• Rob

Rick Dyer: The man with BIGFOOT'S PENIS

Dog trainer first; Bigfoot hunter second and probably an entertainer third.


The man, the legend in his own lunch time, the man who could probably tried to sell ice to eskimos (bear with me, I'm getting inuit) first came to prominence in 2008 after he announced he had possession of a dead Bigfoot.


He claimed that he and a buddy came across the beast's corpse while out on a hike in their native Georgia, and that the pair of them had taken it home and shoved it in his chest freezer for safe keeping.
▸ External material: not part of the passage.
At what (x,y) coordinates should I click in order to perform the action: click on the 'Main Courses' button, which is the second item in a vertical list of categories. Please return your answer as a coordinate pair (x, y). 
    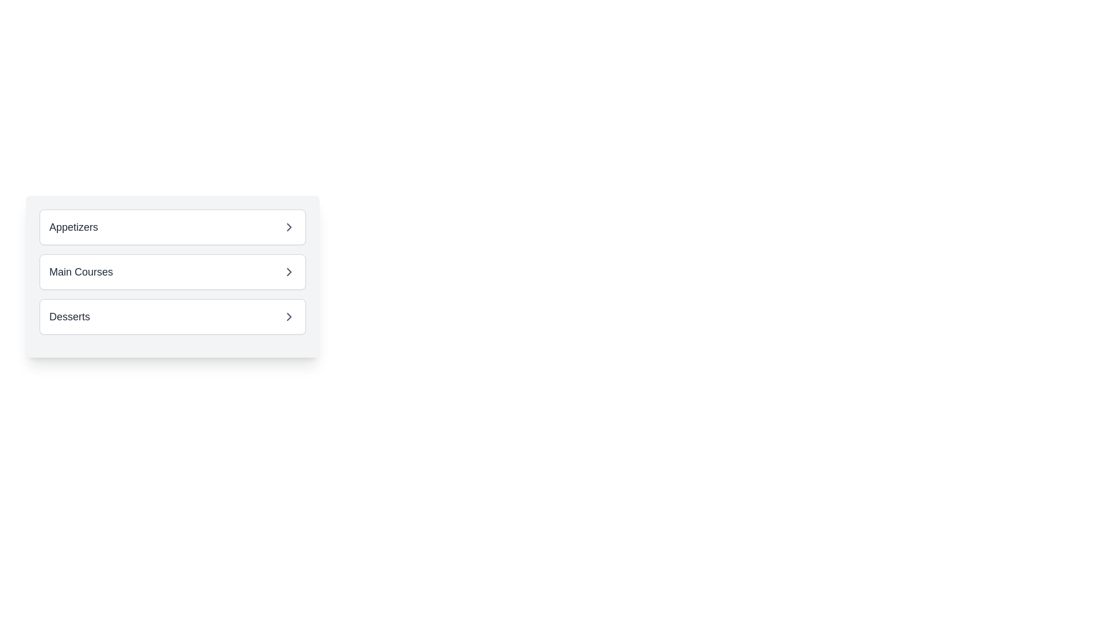
    Looking at the image, I should click on (172, 272).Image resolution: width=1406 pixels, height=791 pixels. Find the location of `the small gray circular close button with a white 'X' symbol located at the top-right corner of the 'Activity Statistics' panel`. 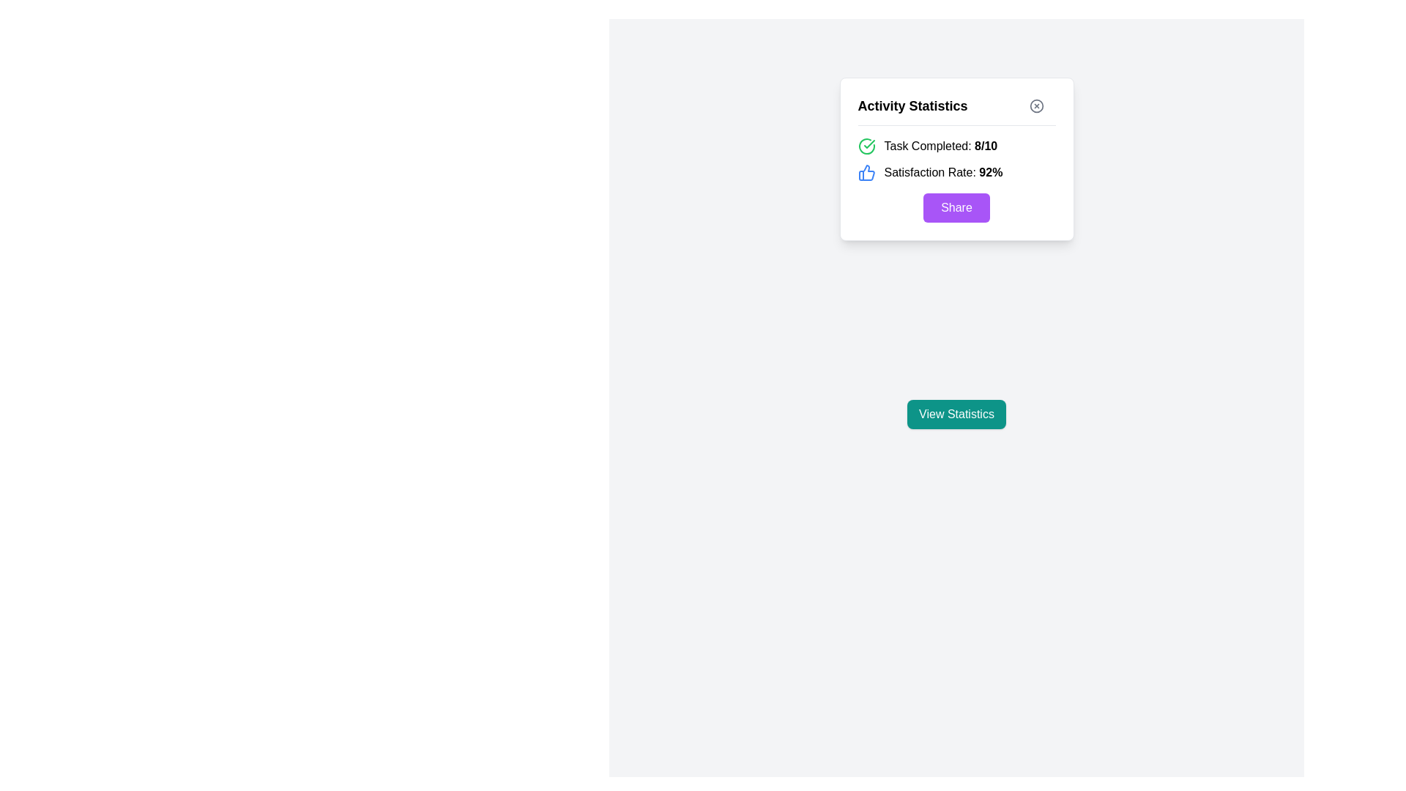

the small gray circular close button with a white 'X' symbol located at the top-right corner of the 'Activity Statistics' panel is located at coordinates (1040, 105).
At a meagre 7ft 7 inches and weighing 500lbs, (uber strong) Dyer and his accomplice 'easily' managed to carry the great beast out of the forest undetected. Obviously no one just has an empty chest freezer waiting for a furry treasure, so he had a lot to contemplate while scoffing 46 quickly defrosting ready meals.
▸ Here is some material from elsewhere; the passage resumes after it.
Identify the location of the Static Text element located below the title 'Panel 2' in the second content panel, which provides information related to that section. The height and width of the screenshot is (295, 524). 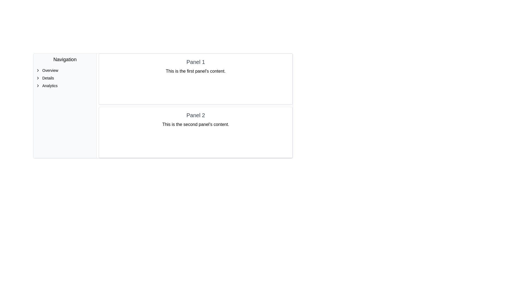
(196, 124).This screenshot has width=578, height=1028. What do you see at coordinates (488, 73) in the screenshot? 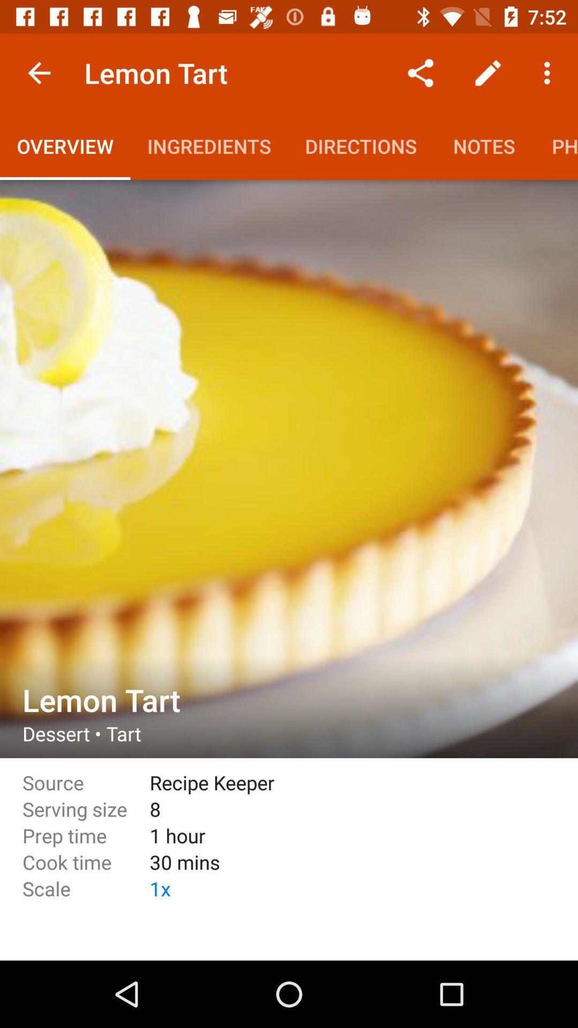
I see `the edit icon` at bounding box center [488, 73].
Who knows if he pondered the impact of discovering the greatest scientific find of the last hundred years as he waited patiently for the microwave to ding... again.

The Great Beast Reduced to a Defrosted Mess

Supposedly, without any knowledge of how freezers work, Dyer filled the chest freezer with Bigfoot and enough water to contain the animal in a conveniently impenetrable block of ice.


The finders, who claimed not to be Bigfoot hunters prior to their find, got in contact with premiere big foot hunter Matthew Whitton who swiftly arranged a press conference in Palo Alta, California. Minus the actual Bigfoot body, which was now at an undisclosed location due to security, Whitton fielded questions about the discovery to a packed out room for almost an hour before being joined by Dyer who answered, amongst other questions, about his lack of knowledge surrounding frost free freezers.


However, as it thawed the authenticity of the subject came into question when Jared Parrino, a costume shop owner, said that it certainly ‘looks like one of our costumes’. Once defrosted it was clear to see that it was a cheap gorilla outfit that had been topped with roadkill entrails and slaughterhouse remnants.


Dyer, however, remained stedfast in his story claiming that an unknown government agency had confiscated the cadaver and he had perpetrated the hoax to avoid embarrassment.

"They see me rollin', they hating"

Not to be perturbed by his now infamous reputation, Dyer decided that the best way to make money was to hunt a real Bigfoot, and that’s exactly what he did. In 2014, Dyer claimed to have hunted and killed an 8 foot Bigfoot in the woods near San Antonio, Texas using a pork chop nailed to a tree as a delicious bait. However, this time, Dyer wasn’t ready to show off his find until the end of a (convenient) non-disclosure clause with investor, Andrew Clacy, had expired. Clacy, who may have not done his due diligence on Dyer, flew from Australia to promote the Bigfoot and claims to have spent $12,000 with the hope of recouping it 10 million fold.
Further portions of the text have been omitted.